# iCal, iCloud et plusieurs comptes iCloud



## muld (5 Mai 2012)

Salut !

J'ai une adresse email sur Gmail que j'ai configuré avec Icloud et tout fonctionne bien jusqu'a maintenant.
Je veut changer d'adresse email mais le pb c'est que d'un compte a l'autre toute les entrées que j'ai faite sur Ical disparaissent forcement parce que j'ai changer de Mail/Compte Icloud..

Comment je fais pour recopier le contenu du Calendrier d'un compte a l'autre pour ne plus utilisé mon autre adresse Icloud mais la nouvelle ???

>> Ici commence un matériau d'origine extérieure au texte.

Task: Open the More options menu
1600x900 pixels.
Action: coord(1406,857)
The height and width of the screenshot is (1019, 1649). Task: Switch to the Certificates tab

Pour les contacts je peut les copiers en dur sur mon mac mais pas le calendrier...


----------



## Powerdom (5 Mai 2012)

Bonjour,

On peut exporter le calendrier comme le carnet d'adresse. Puis l'importer sur l'autre compte. Enfin si j'ai bien compris ce que vois souhaitez faire.


----------



## muld (6 Mai 2012)

Solution trouvée :

Quand on change d'adresse email on doit tout perdre dans l'ordinateur.
Lors de la configuration sur un ipad ou iphone il suffit de supprimer le compte icloud (sur l'ipad) mais de conserver les données du calendrier.
Une fois qu'on a garder les entrées du calendrier et configurer l'autre compte sur icloud il suffit d'attendre que l'ipad se synchronise et le calendrier est synchro sur tout les idevice..
J'ai pas été super clair moi meme j'ai du mal a me comprendre si jamais vous avez le meme pb ecrivez moi un mail


----------



## qinaixiuor (9 Mai 2012)

Quand on change d'adresse email on doit tout perdre dans l'ordinateur.


----------